▶ _What this task involves_
Copy every line of the data exactly, leaving nothing out.

Collection entries
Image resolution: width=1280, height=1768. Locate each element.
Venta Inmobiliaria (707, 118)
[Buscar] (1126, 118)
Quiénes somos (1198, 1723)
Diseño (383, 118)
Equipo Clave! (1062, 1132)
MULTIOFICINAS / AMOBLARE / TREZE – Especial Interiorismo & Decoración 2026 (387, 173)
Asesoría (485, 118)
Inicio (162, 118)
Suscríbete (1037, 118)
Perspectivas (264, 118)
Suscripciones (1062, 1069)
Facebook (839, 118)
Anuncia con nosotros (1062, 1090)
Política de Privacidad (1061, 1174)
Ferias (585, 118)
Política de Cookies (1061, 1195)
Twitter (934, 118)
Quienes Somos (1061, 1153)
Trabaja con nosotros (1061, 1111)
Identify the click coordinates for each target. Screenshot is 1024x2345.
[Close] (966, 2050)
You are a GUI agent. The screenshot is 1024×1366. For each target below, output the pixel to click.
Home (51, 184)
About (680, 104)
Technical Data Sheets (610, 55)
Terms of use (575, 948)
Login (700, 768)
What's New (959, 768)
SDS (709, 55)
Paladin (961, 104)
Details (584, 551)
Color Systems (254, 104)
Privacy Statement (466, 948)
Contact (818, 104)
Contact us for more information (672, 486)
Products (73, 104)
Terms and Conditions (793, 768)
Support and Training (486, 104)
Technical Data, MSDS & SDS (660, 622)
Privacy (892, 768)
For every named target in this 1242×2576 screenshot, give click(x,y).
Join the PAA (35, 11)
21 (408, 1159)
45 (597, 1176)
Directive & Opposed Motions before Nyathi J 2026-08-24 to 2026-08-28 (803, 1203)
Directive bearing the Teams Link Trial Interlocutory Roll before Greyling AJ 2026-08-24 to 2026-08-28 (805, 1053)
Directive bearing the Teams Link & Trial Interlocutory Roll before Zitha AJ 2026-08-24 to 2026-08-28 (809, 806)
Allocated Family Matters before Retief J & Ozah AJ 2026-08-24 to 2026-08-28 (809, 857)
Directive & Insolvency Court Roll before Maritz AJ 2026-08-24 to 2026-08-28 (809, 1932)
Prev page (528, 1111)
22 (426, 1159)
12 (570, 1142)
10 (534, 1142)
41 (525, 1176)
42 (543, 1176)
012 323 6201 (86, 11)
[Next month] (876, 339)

▶ _Final answer_
Image resolution: width=1280, height=1768. Locate each element.
Venta Inmobiliaria (707, 118)
[Buscar] (1126, 118)
Quiénes somos (1198, 1723)
Diseño (383, 118)
Equipo Clave! (1062, 1132)
MULTIOFICINAS / AMOBLARE / TREZE – Especial Interiorismo & Decoración 2026 (387, 173)
Asesoría (485, 118)
Inicio (162, 118)
Suscríbete (1037, 118)
Perspectivas (264, 118)
Suscripciones (1062, 1069)
Facebook (839, 118)
Anuncia con nosotros (1062, 1090)
Política de Privacidad (1061, 1174)
Ferias (585, 118)
Política de Cookies (1061, 1195)
Twitter (934, 118)
Quienes Somos (1061, 1153)
Trabaja con nosotros (1061, 1111)
Identify the click coordinates for each target. Screenshot is 1024x2345.
[Close] (966, 2050)
You are a GUI agent. The screenshot is 1024×1366. For each target below, output the pixel to click.
Home (51, 184)
About (680, 104)
Technical Data Sheets (610, 55)
Terms of use (575, 948)
Login (700, 768)
What's New (959, 768)
SDS (709, 55)
Paladin (961, 104)
Details (584, 551)
Color Systems (254, 104)
Privacy Statement (466, 948)
Contact (818, 104)
Contact us for more information (672, 486)
Products (73, 104)
Terms and Conditions (793, 768)
Support and Training (486, 104)
Technical Data, MSDS & SDS (660, 622)
Privacy (892, 768)
For every named target in this 1242×2576 screenshot, give click(x,y).
Join the PAA (35, 11)
21 (408, 1159)
45 (597, 1176)
Directive & Opposed Motions before Nyathi J 2026-08-24 to 2026-08-28 (803, 1203)
Directive bearing the Teams Link Trial Interlocutory Roll before Greyling AJ 2026-08-24 to 2026-08-28 (805, 1053)
Directive bearing the Teams Link & Trial Interlocutory Roll before Zitha AJ 2026-08-24 to 2026-08-28 (809, 806)
Allocated Family Matters before Retief J & Ozah AJ 2026-08-24 to 2026-08-28 (809, 857)
Directive & Insolvency Court Roll before Maritz AJ 2026-08-24 to 2026-08-28 (809, 1932)
Prev page (528, 1111)
22 (426, 1159)
12 (570, 1142)
10 (534, 1142)
41 (525, 1176)
42 (543, 1176)
012 323 6201 (86, 11)
[Next month] (876, 339)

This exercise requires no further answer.